Just like last time.
There were a few differences, though. Last time, he sat down in my recliner when I got up, leaving me to feel like I didn’t have an “spot” in my own house. Last time, he would say that he wasn’t going wherever I said that we were going (no matter how much fun he might have); leaving me with no choice but to play his game until he finally got in the van. Last time, he asked for a bunch of stuff in the store. I don’t mind him asking for snacks, of course, but he was fairly pushy about it and it left me feeling obligated.
This time, he went out of his way to hop up when I came in the room so I could sit down. (Mind you, that wasn’t completely necessary, but the consideration was appreciated.) This time, he put on his shoes with the rest of the kids and hopped in the van. This time, he made a point of not asking for much and nothing too expensive at the grocery store. And, of course, I made a point of buying him plenty of snacks, anyway. 😉
And, as the end of the visit neared, there was another marked difference. I didn’t have the same sense of relief that he was going to be going home. I realized that I didn’t really want him to go. I mean, I definitely wanted my laptop back, haha, but I really wasn’t anxious for him to leave.
He was with Jennice (friend/babysitter) and they were going to the park. Suddenly, he clammed up. He wouldn’t talk. He wouldn’t do anything. I called and had her put him on the phone because I foolishly believed that I might be able to work my magic. But he wouldn’t talk to me, either. So, of course, I got all freaked out and figured that this was it. He was changing. The Patrick from the summer was back. I emailed his GAL (Guardian ad Litem). I vented to the people at work. I left a few minutes early and anxiously rushed to the park. And, of course, while I was on my way, Jennice texted me to let me know that he was fine. He said he had a headache and was thirsty. She pointed out to him that he should use his words like the other three. And, by the time I got there, it was like nothing had happened. I’ve been told that this is a very teenager-like thing to do; not necessarily a troubled foster child thing to do. I find that a little comforting and a little not.
Anyway, we all moved on. We went home and had a peaceful (scratch that); we had a hectic and noisy, but pretty awesome, night.

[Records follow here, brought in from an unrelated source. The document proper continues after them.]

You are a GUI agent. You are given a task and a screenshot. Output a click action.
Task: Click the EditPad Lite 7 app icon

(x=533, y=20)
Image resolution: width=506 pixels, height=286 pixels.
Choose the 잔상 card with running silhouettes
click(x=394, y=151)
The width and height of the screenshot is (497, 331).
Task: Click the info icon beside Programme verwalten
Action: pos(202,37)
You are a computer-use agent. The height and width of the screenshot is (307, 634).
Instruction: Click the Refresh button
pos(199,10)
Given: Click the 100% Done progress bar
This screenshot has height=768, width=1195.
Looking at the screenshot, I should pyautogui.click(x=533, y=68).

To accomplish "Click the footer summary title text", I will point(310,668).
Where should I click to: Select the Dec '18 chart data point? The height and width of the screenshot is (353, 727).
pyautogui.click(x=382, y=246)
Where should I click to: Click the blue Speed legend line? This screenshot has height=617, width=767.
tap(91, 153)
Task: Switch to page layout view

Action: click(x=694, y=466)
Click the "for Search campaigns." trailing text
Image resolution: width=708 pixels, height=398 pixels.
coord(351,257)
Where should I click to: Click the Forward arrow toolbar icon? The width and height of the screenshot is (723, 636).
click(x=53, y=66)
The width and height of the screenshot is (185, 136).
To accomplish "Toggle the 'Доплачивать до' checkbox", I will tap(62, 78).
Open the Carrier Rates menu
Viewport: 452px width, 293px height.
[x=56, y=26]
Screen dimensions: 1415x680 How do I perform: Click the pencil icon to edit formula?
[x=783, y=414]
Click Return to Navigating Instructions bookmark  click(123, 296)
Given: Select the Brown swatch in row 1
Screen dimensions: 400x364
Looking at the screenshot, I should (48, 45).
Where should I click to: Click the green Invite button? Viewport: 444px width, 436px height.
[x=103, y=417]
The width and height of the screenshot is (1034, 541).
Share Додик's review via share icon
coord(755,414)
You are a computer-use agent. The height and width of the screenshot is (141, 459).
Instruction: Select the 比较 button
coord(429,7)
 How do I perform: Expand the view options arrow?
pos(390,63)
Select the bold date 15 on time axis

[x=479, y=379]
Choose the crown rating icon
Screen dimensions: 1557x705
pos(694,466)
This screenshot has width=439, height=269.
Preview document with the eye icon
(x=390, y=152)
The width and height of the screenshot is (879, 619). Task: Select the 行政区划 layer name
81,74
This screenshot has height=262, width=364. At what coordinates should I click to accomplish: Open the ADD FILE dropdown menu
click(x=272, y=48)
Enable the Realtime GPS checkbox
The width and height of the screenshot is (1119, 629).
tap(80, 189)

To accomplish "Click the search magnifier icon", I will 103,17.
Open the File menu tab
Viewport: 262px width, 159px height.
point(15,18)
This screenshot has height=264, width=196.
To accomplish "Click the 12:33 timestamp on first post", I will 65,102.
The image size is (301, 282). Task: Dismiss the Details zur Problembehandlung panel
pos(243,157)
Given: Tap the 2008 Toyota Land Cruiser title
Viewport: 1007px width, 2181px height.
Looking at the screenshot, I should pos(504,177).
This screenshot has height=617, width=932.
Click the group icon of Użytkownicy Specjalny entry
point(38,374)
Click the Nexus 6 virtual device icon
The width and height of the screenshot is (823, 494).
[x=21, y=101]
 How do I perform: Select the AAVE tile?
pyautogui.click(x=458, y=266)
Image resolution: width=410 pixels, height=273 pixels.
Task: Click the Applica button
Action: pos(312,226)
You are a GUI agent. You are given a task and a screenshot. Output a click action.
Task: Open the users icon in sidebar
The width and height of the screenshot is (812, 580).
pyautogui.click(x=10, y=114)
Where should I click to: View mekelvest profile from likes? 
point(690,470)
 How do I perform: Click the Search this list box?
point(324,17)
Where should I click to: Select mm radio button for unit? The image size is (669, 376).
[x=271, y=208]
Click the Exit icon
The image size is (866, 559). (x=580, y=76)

And, after bedtime, from the bedroom, Patrick facebook friend requested me on his 3DS. I’m not positive, but I think that puts me in the cool kids club. So, after deleting a few things that I said about him on my facebook, I approved him and have had the privilege of receiving deep, meaningful messages like “was up” and “what are u doin,” ever since. I kind of love it. 🙂
The next morning, we got up and headed to meet his GAL. The ride was bittersweet. He talked to me about the clarinet (He’s first chair at his school, by the way!). He talked about school. He talked about his foster home. He talked about nothing.
And, we were there. And, I started worrying again.
Last time, when his case worker got there, he shut down. He quickly rebuilt the parts of the wall that we had managed to knock down. (I do love a metaphor!) He barely talked to the kids, barely hugged us, and blatantly refused to be in a picture with us. So, I was worried.
But, not this time. 🙂
This time, when Antwan and William were arguing about who was going to sit next to him, he got up and positioned himself in the middle. (That made my heart so happy.) He let me give him way too many hugs. He let me take video of him playing the clarinet that his GAL had brought him and then post it on my facebook. He basically acted the same as he had all week. 🙂
And, they were gone. And, I headed home with my three.
I now knew why the GAL had gushed about him. This week, I got to see a different Patrick. Between the two visits, I had experienced two different Patricks, two different kids. (Although, I had seen glimpses of this kid the whole time.) And, I knew that the Patrick of Christmas was the real one. Of course, I know that he can’t be on his best behavior all of the time. He is a teenager, after all. And, more to the point, he’s human. But, I know, in my heart, that I saw his heart when he was here. And, he has a really good heart. How he’s kept it safe, after everything that he’s been through, is beyond me. But, it’s there.
And, this Christmas, he let us see it.